Some theories, like that of Robert Solomon`s, see emotions as cognitions. Somehow I lean toward more folk psychological views, like William James` theory.
... I have hard time believing Wright has said something like that. Isn`t experience exactly an authority of sort. This hardly means that anything (we feel) goes.
A good text!
Great thoughts, Jake. Thanks for reading and commenting! I like James too; I'll check into Solomon. Thanks.
Great study! Hume for the win! I agree that there is something intuitive-first about life before cognition, but that cognition can also influence the next experience. It would be interesting to think about where language comes in because we always seem to interpret our experiences through language. This would, I think, help us understand how culture re-inscribes our experiences in its own form.

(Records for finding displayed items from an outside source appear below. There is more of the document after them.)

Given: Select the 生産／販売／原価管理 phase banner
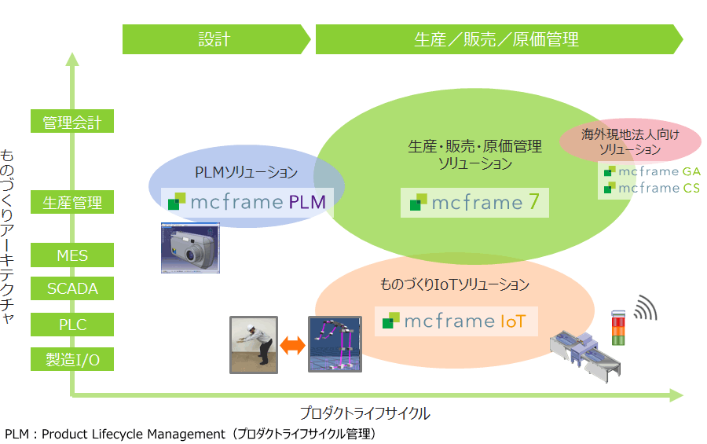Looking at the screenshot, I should tap(496, 39).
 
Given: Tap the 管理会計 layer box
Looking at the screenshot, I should tap(72, 122).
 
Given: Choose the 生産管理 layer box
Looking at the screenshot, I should tap(72, 203).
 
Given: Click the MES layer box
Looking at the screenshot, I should tap(72, 255).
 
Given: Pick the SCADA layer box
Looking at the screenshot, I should tap(72, 288).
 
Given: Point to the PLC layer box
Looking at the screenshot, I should tap(72, 325).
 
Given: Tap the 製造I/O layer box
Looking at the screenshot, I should tap(72, 360).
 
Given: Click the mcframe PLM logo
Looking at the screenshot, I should tap(247, 202).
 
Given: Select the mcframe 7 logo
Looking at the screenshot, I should tap(474, 203).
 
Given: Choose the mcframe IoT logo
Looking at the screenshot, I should tap(456, 321).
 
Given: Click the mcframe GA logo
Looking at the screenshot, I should tap(652, 171).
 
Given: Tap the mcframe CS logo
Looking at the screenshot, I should tap(652, 188).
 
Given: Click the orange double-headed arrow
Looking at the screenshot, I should tap(292, 344).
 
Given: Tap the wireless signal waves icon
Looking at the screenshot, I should tap(646, 308).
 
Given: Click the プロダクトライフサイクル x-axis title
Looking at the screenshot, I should tap(364, 413).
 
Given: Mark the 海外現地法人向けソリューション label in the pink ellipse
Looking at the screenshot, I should tap(630, 141).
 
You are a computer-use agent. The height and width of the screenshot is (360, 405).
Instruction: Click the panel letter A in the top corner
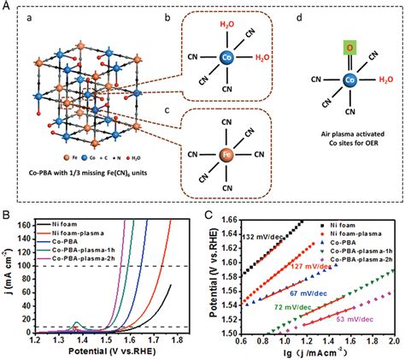[x=8, y=6]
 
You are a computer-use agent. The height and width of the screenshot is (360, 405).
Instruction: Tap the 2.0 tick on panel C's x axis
[x=394, y=341]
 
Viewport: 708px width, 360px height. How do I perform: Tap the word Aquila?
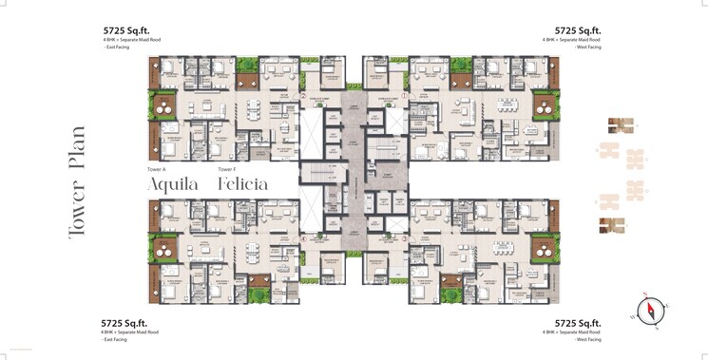tap(172, 183)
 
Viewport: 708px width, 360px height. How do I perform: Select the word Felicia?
tap(242, 183)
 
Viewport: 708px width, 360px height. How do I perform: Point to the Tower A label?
tap(158, 168)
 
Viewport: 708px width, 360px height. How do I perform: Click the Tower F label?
tap(227, 168)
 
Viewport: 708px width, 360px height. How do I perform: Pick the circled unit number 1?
tap(404, 96)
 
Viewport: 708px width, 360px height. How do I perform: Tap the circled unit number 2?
tap(302, 96)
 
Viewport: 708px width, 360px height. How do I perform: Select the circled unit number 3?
tap(404, 238)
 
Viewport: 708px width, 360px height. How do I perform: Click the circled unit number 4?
tap(302, 238)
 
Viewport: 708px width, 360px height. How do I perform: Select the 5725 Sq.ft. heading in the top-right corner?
tap(578, 29)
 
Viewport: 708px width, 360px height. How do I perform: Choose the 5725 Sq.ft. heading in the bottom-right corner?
tap(578, 323)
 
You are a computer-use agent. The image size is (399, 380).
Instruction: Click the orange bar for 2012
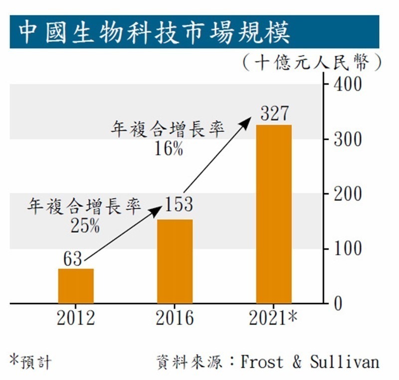coord(76,286)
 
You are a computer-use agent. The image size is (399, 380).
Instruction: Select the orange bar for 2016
coord(175,261)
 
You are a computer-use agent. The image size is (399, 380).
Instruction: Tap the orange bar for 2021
coord(274,214)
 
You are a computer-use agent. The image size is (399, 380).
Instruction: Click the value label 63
coord(73,259)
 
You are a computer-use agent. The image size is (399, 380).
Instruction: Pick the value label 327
coord(274,114)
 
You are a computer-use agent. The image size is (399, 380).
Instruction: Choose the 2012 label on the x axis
coord(76,318)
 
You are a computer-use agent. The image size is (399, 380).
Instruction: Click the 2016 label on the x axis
coord(175,318)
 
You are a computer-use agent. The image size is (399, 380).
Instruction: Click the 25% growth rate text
coord(85,226)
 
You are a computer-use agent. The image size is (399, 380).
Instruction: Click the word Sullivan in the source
coord(344,362)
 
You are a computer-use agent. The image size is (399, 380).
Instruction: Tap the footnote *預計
coord(31,362)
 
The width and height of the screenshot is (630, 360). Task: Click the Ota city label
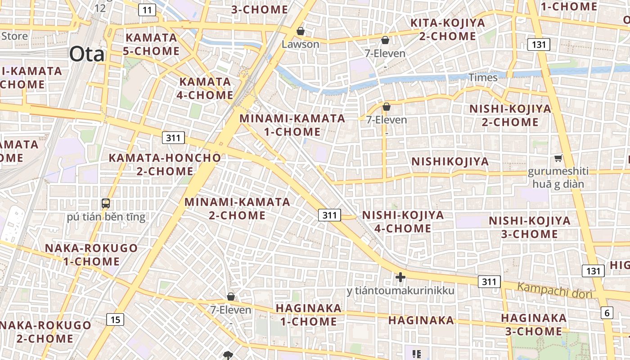pos(87,54)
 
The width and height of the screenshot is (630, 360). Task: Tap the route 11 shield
pos(147,10)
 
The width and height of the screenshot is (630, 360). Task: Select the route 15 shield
pos(115,320)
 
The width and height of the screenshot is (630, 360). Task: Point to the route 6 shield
pos(608,312)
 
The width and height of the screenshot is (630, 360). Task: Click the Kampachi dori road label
pos(554,290)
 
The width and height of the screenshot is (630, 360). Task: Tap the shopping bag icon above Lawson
pos(300,31)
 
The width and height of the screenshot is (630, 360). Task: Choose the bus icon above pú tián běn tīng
pos(106,203)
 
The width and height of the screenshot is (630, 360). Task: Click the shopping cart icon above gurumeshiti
pos(558,158)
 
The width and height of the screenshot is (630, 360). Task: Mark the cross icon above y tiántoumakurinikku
pos(400,277)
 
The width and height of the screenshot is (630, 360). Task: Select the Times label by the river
pos(483,77)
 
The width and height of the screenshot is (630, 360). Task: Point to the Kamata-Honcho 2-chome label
pos(165,165)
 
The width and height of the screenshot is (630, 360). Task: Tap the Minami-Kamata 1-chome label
pos(292,125)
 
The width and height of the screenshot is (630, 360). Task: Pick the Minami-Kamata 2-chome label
pos(237,208)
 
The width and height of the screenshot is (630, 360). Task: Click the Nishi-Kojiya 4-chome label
pos(403,221)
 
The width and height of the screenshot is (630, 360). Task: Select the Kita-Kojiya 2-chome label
pos(448,29)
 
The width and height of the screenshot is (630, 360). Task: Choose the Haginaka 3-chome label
pos(534,324)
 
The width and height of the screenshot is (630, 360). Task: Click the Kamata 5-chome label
pos(151,44)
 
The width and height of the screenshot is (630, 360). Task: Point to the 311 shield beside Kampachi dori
pos(489,282)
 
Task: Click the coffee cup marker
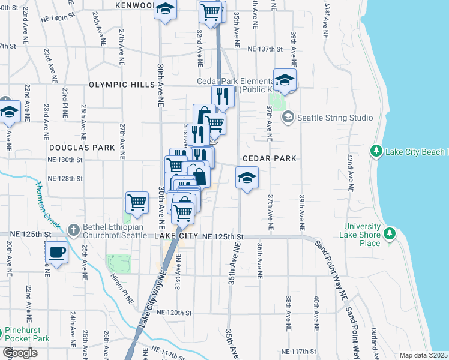pyautogui.click(x=57, y=252)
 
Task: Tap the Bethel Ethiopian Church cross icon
pyautogui.click(x=73, y=229)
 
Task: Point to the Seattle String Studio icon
pyautogui.click(x=288, y=117)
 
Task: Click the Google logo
pyautogui.click(x=20, y=353)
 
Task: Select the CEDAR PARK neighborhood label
pyautogui.click(x=270, y=158)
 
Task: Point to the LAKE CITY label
pyautogui.click(x=177, y=237)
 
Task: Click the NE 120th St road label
pyautogui.click(x=173, y=313)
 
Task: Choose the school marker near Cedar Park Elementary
pyautogui.click(x=285, y=79)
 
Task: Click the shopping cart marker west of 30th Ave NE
pyautogui.click(x=137, y=202)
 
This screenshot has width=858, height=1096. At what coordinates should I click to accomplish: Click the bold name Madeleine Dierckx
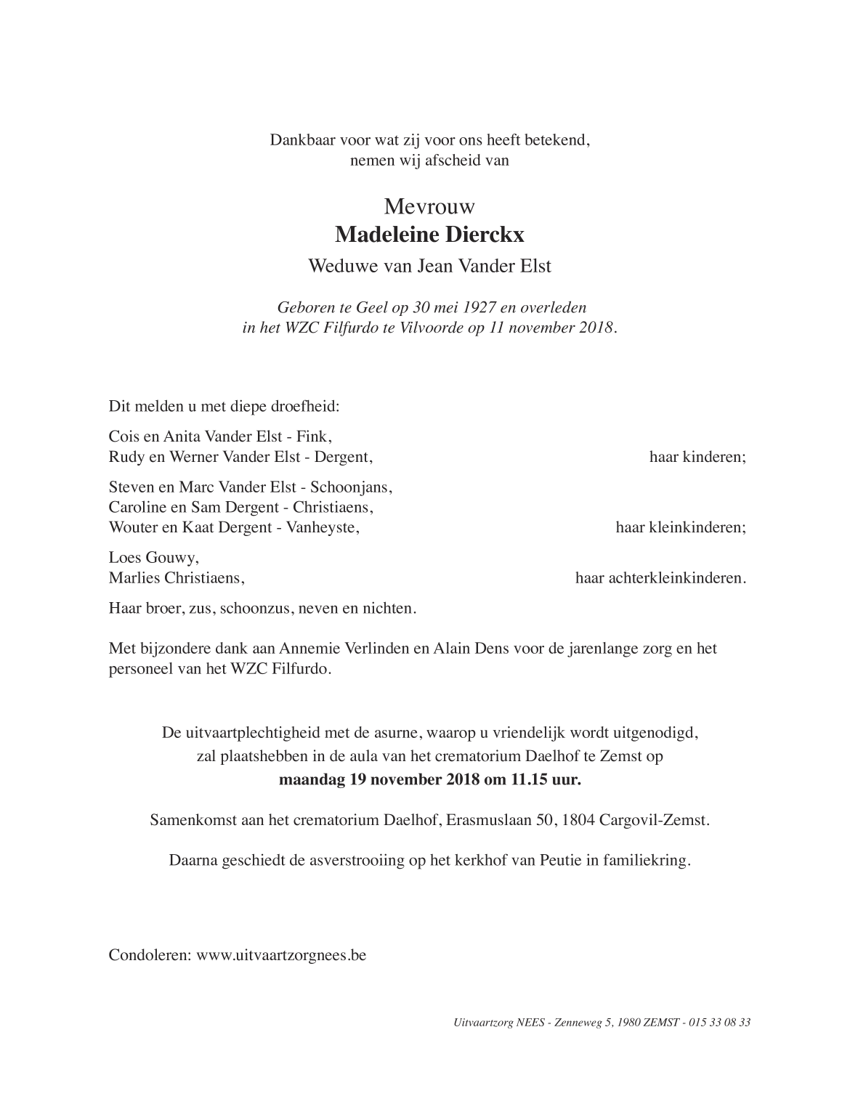coord(429,235)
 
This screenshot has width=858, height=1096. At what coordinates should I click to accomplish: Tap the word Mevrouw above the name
coord(429,207)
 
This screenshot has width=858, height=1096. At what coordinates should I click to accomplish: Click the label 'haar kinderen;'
coord(697,457)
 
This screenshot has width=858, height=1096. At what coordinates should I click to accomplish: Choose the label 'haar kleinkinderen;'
coord(681,527)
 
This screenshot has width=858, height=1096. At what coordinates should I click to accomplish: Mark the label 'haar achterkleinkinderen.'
coord(660,578)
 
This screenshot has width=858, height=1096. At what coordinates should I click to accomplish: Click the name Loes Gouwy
coord(153,558)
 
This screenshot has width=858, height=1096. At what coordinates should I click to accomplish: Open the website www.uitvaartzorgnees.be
coord(281,954)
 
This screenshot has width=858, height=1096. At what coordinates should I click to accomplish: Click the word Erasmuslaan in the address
coord(488,821)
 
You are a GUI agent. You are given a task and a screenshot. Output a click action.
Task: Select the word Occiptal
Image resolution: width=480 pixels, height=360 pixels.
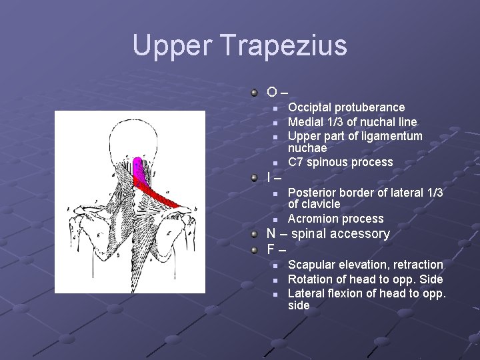click(x=309, y=107)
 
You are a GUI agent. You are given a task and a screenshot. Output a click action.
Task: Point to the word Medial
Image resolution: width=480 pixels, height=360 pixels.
click(x=305, y=122)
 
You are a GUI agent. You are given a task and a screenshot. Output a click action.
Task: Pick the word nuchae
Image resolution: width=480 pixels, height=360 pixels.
click(x=307, y=148)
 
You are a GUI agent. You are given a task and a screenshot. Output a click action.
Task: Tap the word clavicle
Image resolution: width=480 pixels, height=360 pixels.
click(x=321, y=204)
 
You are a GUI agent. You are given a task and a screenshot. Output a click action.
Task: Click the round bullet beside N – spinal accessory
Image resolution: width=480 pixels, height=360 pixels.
click(x=255, y=234)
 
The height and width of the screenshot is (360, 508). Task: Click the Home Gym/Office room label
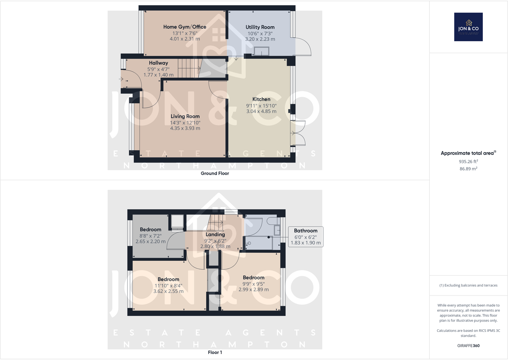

Great thoughts Preston! Cognition is absolutely critical for humans, no doubt. In my footnote I indicate how contemporary neuroscientists and psychologists distinguish between feelings and emotions. Feelings could be said to be the mental interpretations of the more physical, felt, experiential, bodily emotions. So for example, I am threatened, experience fear, and feel horror. Obviously, for humans, psychologists constantly talk about how important it is for us to wrap words around our emotions in order to keep ourselves "emotionally regulated" and psychologically healthy. Your larger question about how culture re-inscribes our experiences is also a good one. I'm going to reflect on that a bit more myself! Thanks.